SEACON’S TRANSOCEANIC BASE

[BIZ: Duisburg, November 15]
Hai Berden, President and CEO of Seacon Logistics, accompanied by the Dutch Minister of Transport, Dr Karla Peijs and the North-Rhine Westphalian Minister of Finance, Dr Helmut Linssen, opened Seacon Logistics’ new operation in Duisburg’s old Imperial Harbor on November 7. Seacon’s service center covers 16,000m2 on a 33,000m2 site that has been built up in the Port of Duisburg over a period of 12 months, providing direct tri-modal facilities by road, rail, and water.

This is a high point in the development of Seacon Logistics. Operations have multiplied five-fold (buildings) at the trade port in Venlo; they have developed extensively in the South, with Antwerp access via PLC at the Barge Terminal at Born, and are now established firmly at Europe’s largest inland port in Duisburg.

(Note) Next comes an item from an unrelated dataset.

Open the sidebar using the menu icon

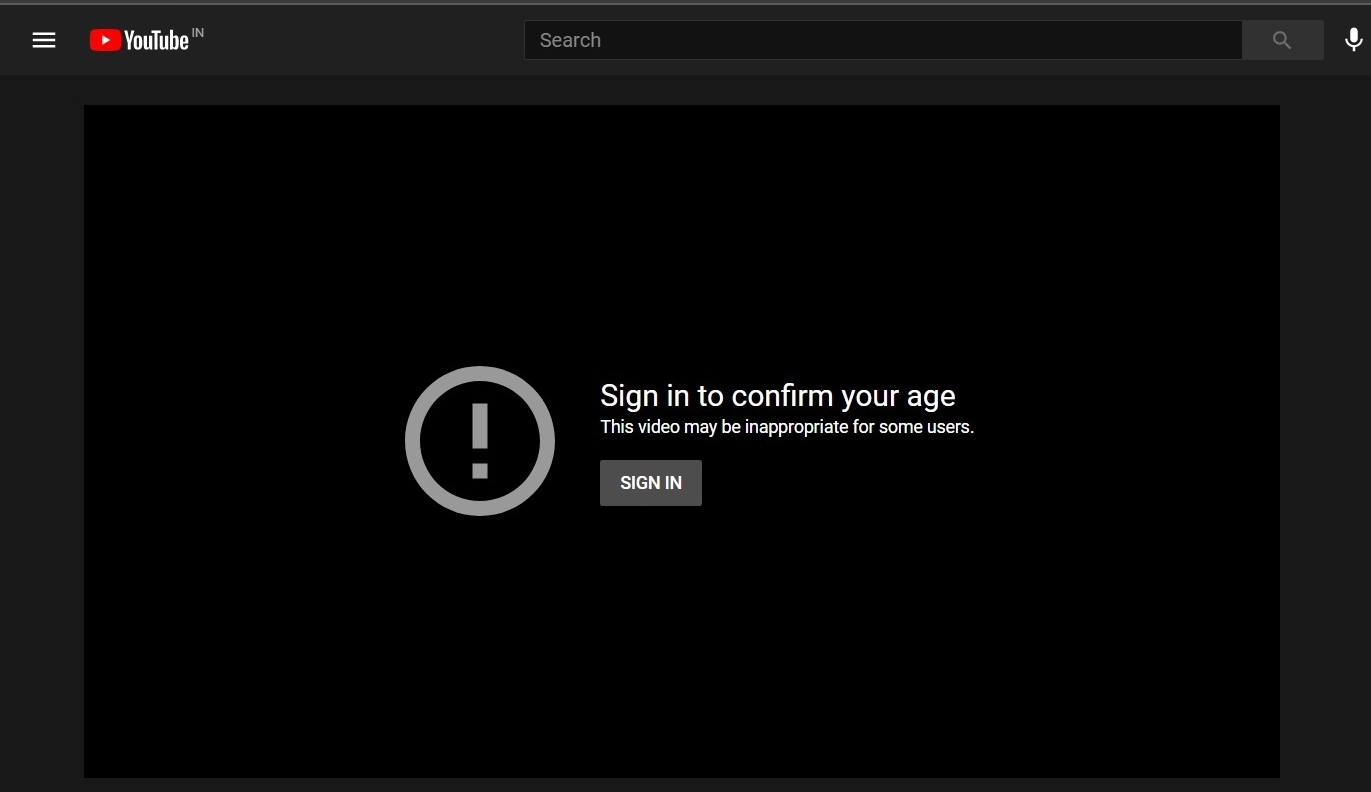[x=43, y=40]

Seacon has achieved revenues of EUR 60m in this its 20th anniversary year; and, with the completion of its location in Duisburg will be operating more than 120,000m2 of warehousing space. From Q1, 2006, rail cargo and trucks or barges from the Rhine and ports worldwide will be bringing goods to Duisburg for them - where the staff of 30 will add the value of logistical professionalism, be they cans of pineapple, children’s toys, or textiles.

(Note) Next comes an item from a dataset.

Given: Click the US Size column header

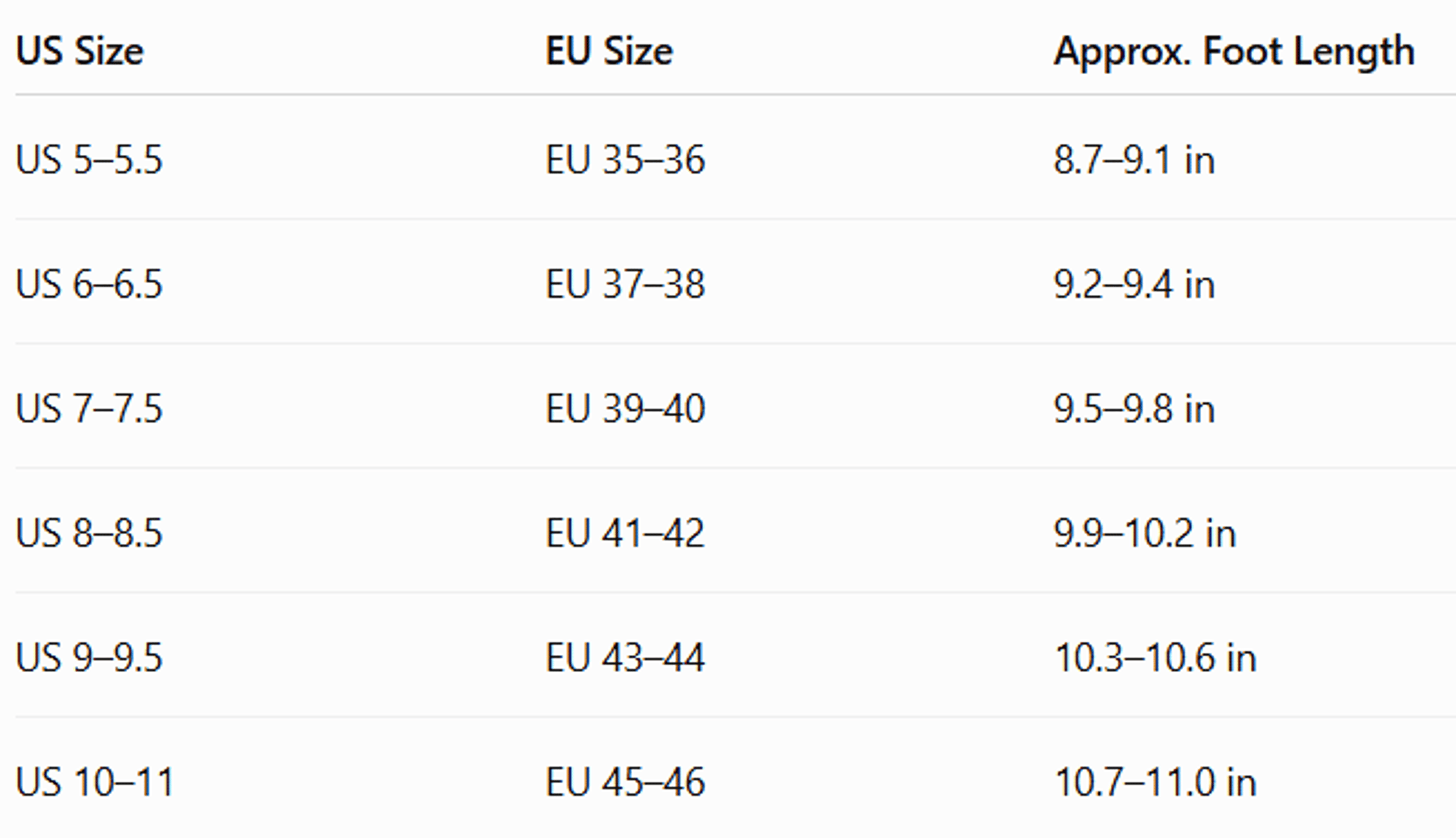Looking at the screenshot, I should [79, 51].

EDEKA, a EUR 37bn annual revenue, German food wholesale and retail group - a product of the integration of Spa and Netto South with 11,000 outlets - will be Seacon’s major customer at the service center, using it for the import of canned food and non-food articles.

Technologically sophisticated and number one in the German retail food trade, EDEKA is setting new standards for procurement logistics within the group. “We are working very hard on the on-going optimization of our processes,” says Michael Mahlberg, head of the recently established procurement logistics sector at Hamburg’s EDEKA ZENTRALE, which was established for this purpose. “We are expecting seven-figure savings annually on this specific project.”

EDEKA will accordingly build its capacity step by step and bring additional suppliers to the Duisburg center. A further objective of EDEKA’s new procurement concept is the improved handling of national and international flows of goods via hubs in Germany from 2006. Centralized tri-modal logistics at five centers is already being linked into the Dutch hubs at Venlo and Born.

Seacon has 20 years of specialist experience in the organization and management of central warehouses and European distribution. The key is the construction of strategically located inland terminals, and the linking of these by reliable and rapid inter-modal connections to ports and the European hinterland.

“This is our move into the inter-continental business. Shippers from the United States, the Far East, and Turkey see Duisburg as an optimal tri-modal location for European markets,” said Seacon’s Germany Manager, Johan Geurts.

Seacon is going transoceanic readying the intercontinental supply chain for tomorrow and today’s emerging markets.